═══ Records supplied ═══

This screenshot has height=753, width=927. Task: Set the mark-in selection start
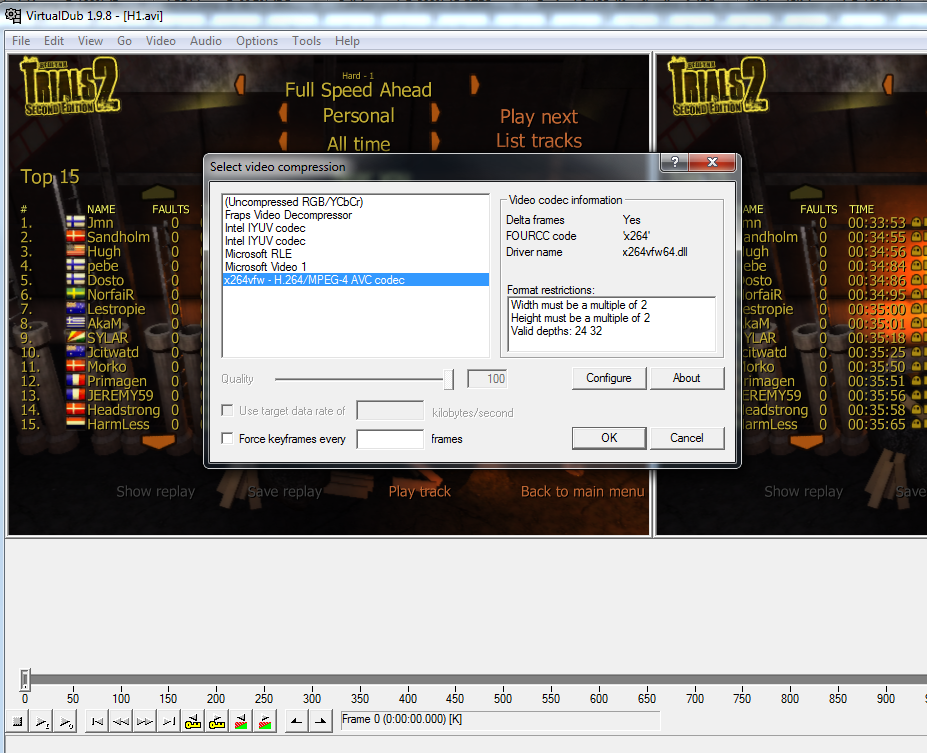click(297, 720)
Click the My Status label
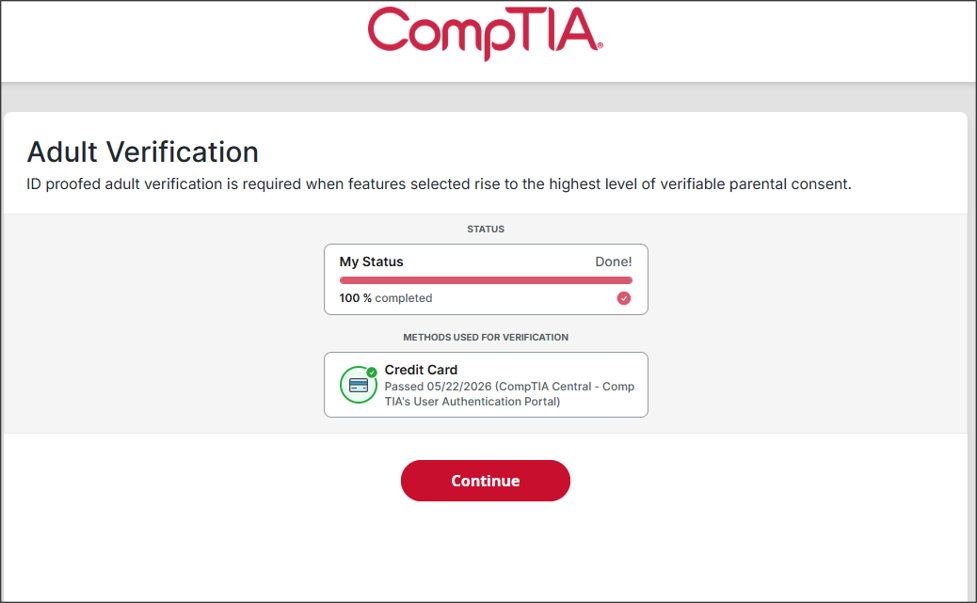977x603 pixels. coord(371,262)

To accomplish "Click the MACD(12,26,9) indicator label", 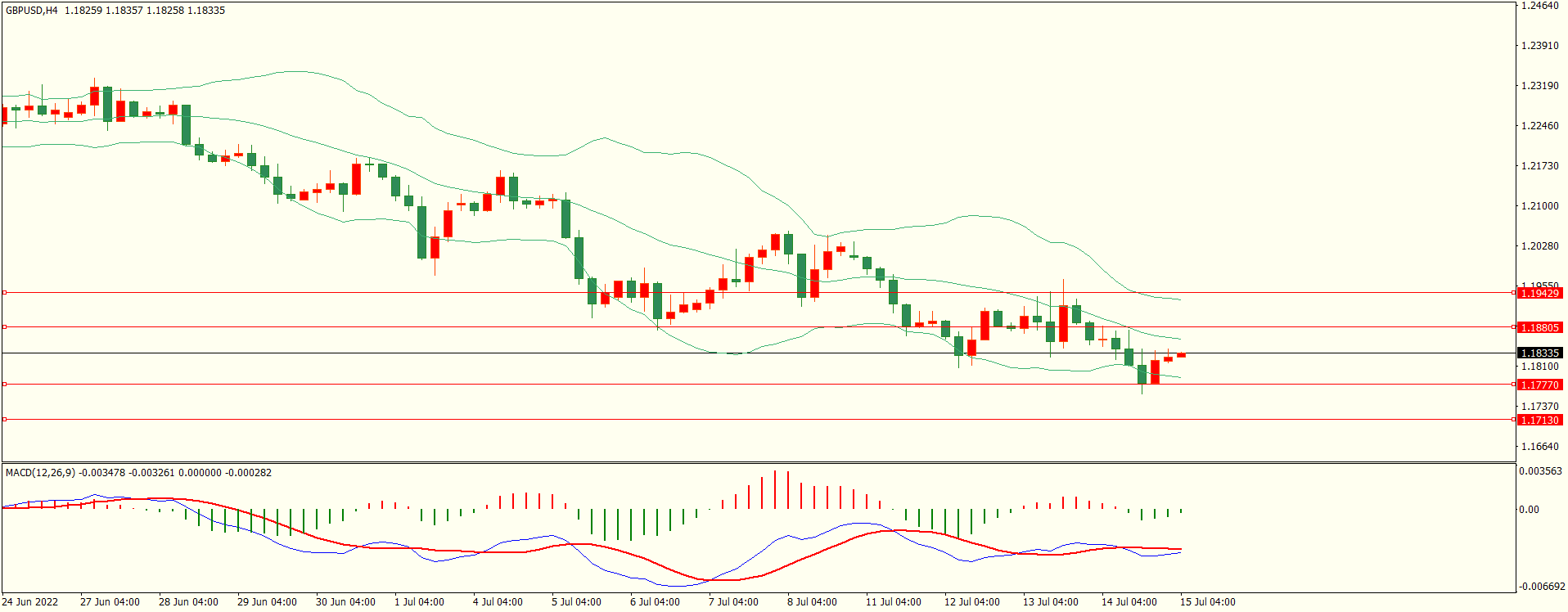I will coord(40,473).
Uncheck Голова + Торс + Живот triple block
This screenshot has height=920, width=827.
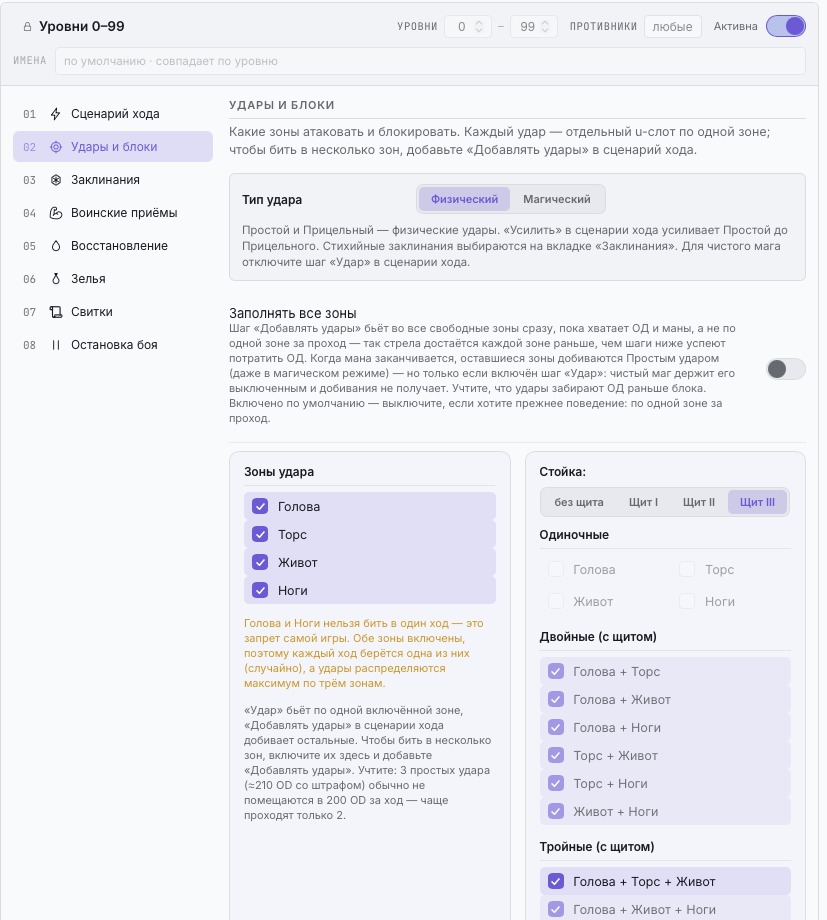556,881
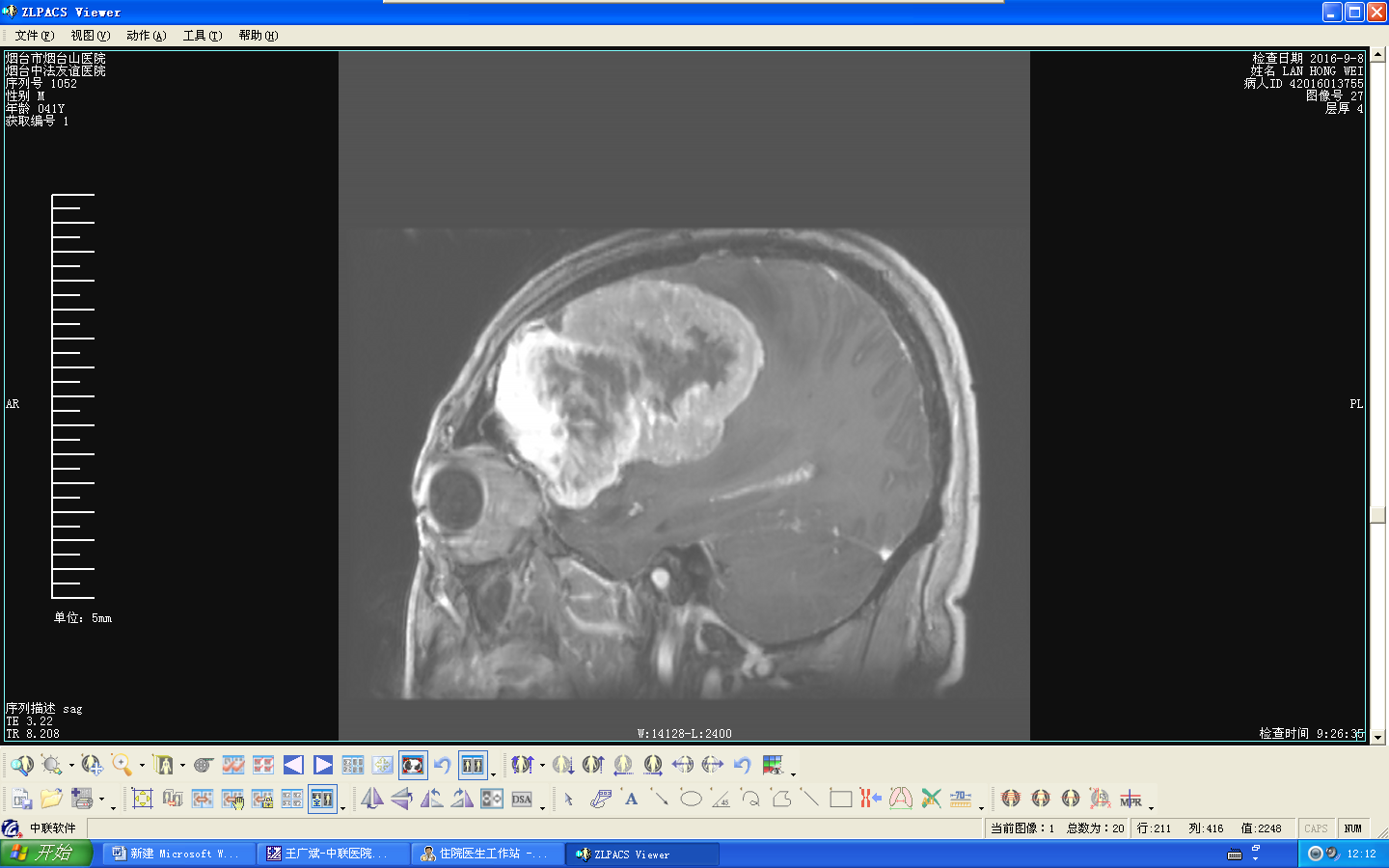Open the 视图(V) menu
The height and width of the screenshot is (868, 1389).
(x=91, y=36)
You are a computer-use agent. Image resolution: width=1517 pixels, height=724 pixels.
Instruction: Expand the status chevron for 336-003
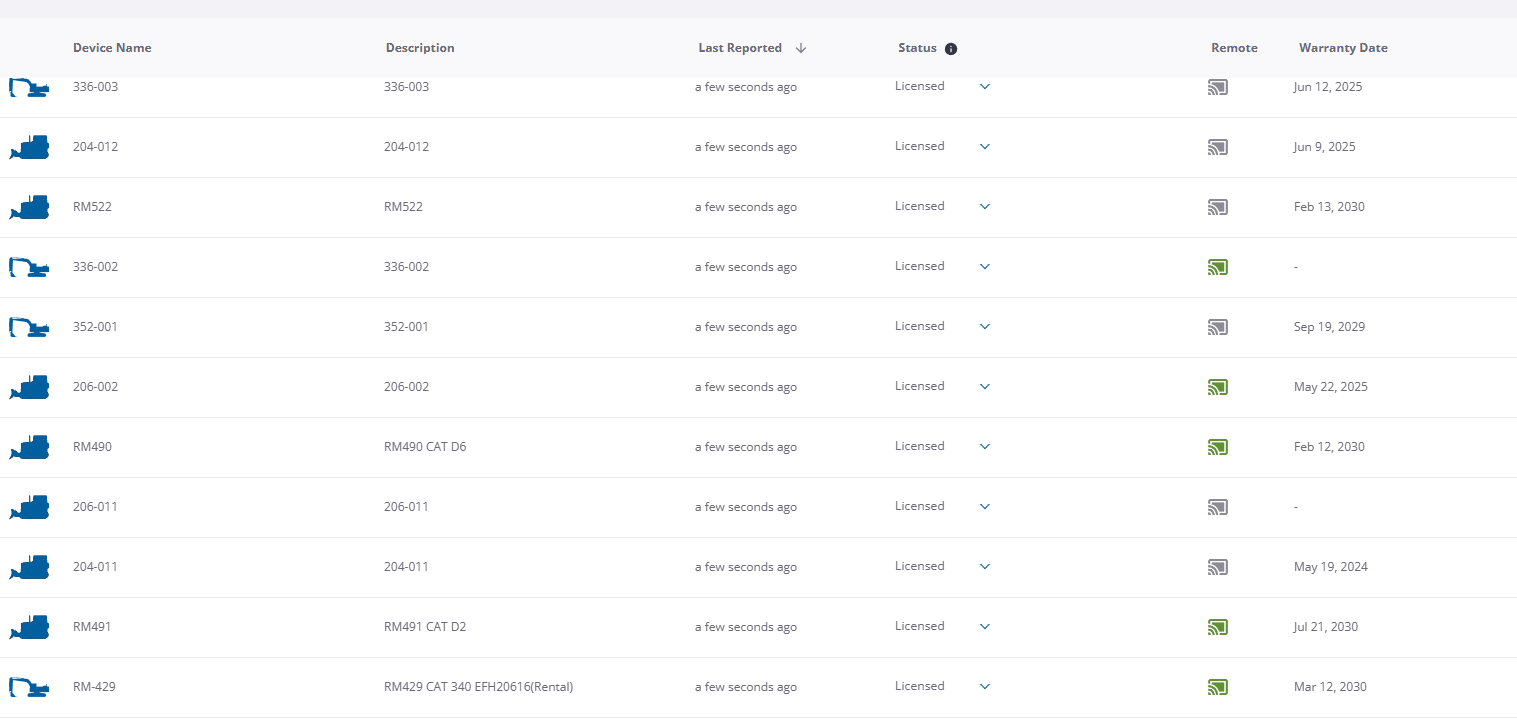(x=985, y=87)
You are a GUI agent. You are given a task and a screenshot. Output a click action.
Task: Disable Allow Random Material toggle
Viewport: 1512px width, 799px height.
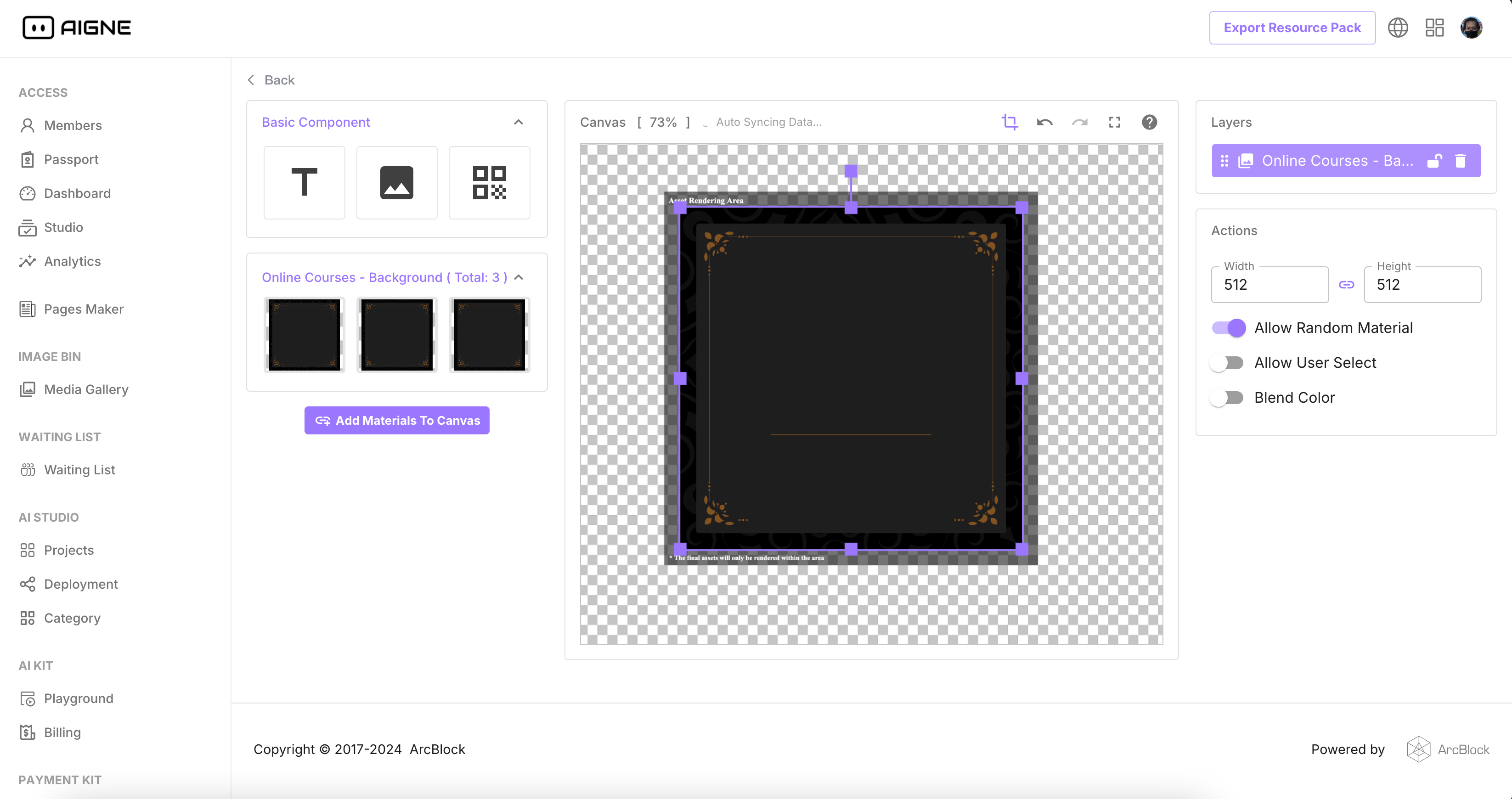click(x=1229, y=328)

═══

- Work required -
Can you give the part of the rows that opens with the line containing "You are a computer-use" and closes at the end of the rows as a JSON list of strings, one string per line, with blank lines and the pictures left out?

- Task result -
[
  "You are a computer-use agent. Image resolution: width=1517 pixels, height=724 pixels.",
  "Instruction: Expand the status chevron for 336-003",
  "(x=985, y=87)",
  "You are a GUI agent. You are given a task and a screenshot. Output a click action.",
  "Task: Disable Allow Random Material toggle",
  "Viewport: 1512px width, 799px height.",
  "click(x=1229, y=328)"
]